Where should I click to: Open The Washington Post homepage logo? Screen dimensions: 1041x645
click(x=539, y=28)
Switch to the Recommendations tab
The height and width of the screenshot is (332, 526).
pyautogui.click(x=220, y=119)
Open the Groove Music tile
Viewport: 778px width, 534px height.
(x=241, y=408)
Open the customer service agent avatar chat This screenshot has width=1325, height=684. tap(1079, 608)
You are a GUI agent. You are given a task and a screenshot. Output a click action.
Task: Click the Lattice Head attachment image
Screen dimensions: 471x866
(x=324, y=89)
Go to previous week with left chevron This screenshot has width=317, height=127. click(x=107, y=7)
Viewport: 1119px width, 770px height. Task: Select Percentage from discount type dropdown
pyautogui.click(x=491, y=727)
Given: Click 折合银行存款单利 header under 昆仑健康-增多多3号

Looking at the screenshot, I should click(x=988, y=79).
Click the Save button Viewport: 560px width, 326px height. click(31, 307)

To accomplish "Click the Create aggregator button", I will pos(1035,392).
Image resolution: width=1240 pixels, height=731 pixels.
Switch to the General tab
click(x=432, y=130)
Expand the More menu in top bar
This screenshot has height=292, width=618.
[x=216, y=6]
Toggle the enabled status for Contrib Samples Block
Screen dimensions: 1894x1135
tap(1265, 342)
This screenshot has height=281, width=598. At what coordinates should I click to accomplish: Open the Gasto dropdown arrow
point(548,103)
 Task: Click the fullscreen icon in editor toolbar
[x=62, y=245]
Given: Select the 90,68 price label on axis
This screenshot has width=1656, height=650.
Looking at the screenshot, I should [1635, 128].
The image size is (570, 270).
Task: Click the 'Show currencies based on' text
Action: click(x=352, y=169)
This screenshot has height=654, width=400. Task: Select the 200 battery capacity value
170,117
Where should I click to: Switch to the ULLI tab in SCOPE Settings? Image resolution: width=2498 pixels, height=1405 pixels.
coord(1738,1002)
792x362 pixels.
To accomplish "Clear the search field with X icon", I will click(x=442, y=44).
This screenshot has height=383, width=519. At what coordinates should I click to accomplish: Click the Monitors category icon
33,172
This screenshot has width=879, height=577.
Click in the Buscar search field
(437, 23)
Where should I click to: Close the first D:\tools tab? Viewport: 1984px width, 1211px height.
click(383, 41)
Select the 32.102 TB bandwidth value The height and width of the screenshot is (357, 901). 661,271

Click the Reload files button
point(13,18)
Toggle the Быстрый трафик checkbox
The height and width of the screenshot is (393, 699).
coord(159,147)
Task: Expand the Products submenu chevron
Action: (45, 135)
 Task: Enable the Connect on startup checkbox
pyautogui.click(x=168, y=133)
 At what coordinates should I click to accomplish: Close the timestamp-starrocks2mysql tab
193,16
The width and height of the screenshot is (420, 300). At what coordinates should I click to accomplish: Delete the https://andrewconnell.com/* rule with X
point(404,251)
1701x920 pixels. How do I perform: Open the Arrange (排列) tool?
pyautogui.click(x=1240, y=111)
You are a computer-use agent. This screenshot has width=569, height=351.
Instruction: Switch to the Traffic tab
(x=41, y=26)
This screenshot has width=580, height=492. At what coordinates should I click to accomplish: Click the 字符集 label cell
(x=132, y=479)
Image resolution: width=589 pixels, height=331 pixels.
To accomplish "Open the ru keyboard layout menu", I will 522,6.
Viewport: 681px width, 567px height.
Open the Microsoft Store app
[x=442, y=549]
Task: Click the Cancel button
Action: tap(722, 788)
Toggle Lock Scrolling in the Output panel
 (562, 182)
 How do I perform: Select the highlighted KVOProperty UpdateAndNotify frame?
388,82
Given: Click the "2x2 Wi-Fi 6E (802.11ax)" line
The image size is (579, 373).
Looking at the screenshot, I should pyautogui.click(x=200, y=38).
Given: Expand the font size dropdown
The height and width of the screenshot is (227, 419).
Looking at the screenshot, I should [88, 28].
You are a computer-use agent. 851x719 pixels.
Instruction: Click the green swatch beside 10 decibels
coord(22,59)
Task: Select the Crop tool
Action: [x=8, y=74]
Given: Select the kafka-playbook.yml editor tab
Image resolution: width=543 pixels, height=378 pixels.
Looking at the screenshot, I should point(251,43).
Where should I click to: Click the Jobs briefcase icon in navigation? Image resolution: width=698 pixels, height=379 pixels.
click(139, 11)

::::

WORK TO DO: Please print all of the records above again exactly, line for line, with nothing changed.

OUTPUT FOR THIS TASK:
Where should I click to: Open The Washington Post homepage logo? Screen dimensions: 1041x645
click(x=539, y=28)
Switch to the Recommendations tab
The height and width of the screenshot is (332, 526).
pyautogui.click(x=220, y=119)
Open the Groove Music tile
Viewport: 778px width, 534px height.
(x=241, y=408)
Open the customer service agent avatar chat This screenshot has width=1325, height=684. tap(1079, 608)
You are a GUI agent. You are given a task and a screenshot. Output a click action.
Task: Click the Lattice Head attachment image
Screen dimensions: 471x866
(x=324, y=89)
Go to previous week with left chevron This screenshot has width=317, height=127. click(x=107, y=7)
Viewport: 1119px width, 770px height. Task: Select Percentage from discount type dropdown
pyautogui.click(x=491, y=727)
Given: Click 折合银行存款单利 header under 昆仑健康-增多多3号

Looking at the screenshot, I should click(x=988, y=79).
Click the Save button Viewport: 560px width, 326px height. click(31, 307)

To accomplish "Click the Create aggregator button", I will pos(1035,392).
Image resolution: width=1240 pixels, height=731 pixels.
Switch to the General tab
click(x=432, y=130)
Expand the More menu in top bar
This screenshot has height=292, width=618.
[x=216, y=6]
Toggle the enabled status for Contrib Samples Block
Screen dimensions: 1894x1135
tap(1265, 342)
This screenshot has height=281, width=598. At what coordinates should I click to accomplish: Open the Gasto dropdown arrow
point(548,103)
 Task: Click the fullscreen icon in editor toolbar
[x=62, y=245]
Given: Select the 90,68 price label on axis
This screenshot has width=1656, height=650.
Looking at the screenshot, I should [1635, 128].
The image size is (570, 270).
Task: Click the 'Show currencies based on' text
Action: click(x=352, y=169)
This screenshot has height=654, width=400. Task: Select the 200 battery capacity value
170,117
Where should I click to: Switch to the ULLI tab in SCOPE Settings? Image resolution: width=2498 pixels, height=1405 pixels.
coord(1738,1002)
792x362 pixels.
To accomplish "Clear the search field with X icon", I will click(x=442, y=44).
This screenshot has height=383, width=519. At what coordinates should I click to accomplish: Click the Monitors category icon
33,172
This screenshot has width=879, height=577.
Click in the Buscar search field
(437, 23)
Where should I click to: Close the first D:\tools tab? Viewport: 1984px width, 1211px height.
click(383, 41)
Select the 32.102 TB bandwidth value The height and width of the screenshot is (357, 901). 661,271

Click the Reload files button
point(13,18)
Toggle the Быстрый трафик checkbox
The height and width of the screenshot is (393, 699).
coord(159,147)
Task: Expand the Products submenu chevron
Action: (45, 135)
 Task: Enable the Connect on startup checkbox
pyautogui.click(x=168, y=133)
 At what coordinates should I click to accomplish: Close the timestamp-starrocks2mysql tab
193,16
The width and height of the screenshot is (420, 300). At what coordinates should I click to accomplish: Delete the https://andrewconnell.com/* rule with X
point(404,251)
1701x920 pixels. How do I perform: Open the Arrange (排列) tool?
pyautogui.click(x=1240, y=111)
You are a computer-use agent. This screenshot has width=569, height=351.
Instruction: Switch to the Traffic tab
(x=41, y=26)
This screenshot has width=580, height=492. At what coordinates should I click to accomplish: Click the 字符集 label cell
(x=132, y=479)
Image resolution: width=589 pixels, height=331 pixels.
To accomplish "Open the ru keyboard layout menu", I will 522,6.
Viewport: 681px width, 567px height.
Open the Microsoft Store app
[x=442, y=549]
Task: Click the Cancel button
Action: tap(722, 788)
Toggle Lock Scrolling in the Output panel
 (562, 182)
 How do I perform: Select the highlighted KVOProperty UpdateAndNotify frame?
388,82
Given: Click the "2x2 Wi-Fi 6E (802.11ax)" line
The image size is (579, 373).
Looking at the screenshot, I should pyautogui.click(x=200, y=38).
Given: Expand the font size dropdown
The height and width of the screenshot is (227, 419).
Looking at the screenshot, I should [88, 28].
You are a computer-use agent. 851x719 pixels.
Instruction: Click the green swatch beside 10 decibels
coord(22,59)
Task: Select the Crop tool
Action: [x=8, y=74]
Given: Select the kafka-playbook.yml editor tab
Image resolution: width=543 pixels, height=378 pixels.
Looking at the screenshot, I should point(251,43).
Where should I click to: Click the Jobs briefcase icon in navigation? Image resolution: width=698 pixels, height=379 pixels.
click(139, 11)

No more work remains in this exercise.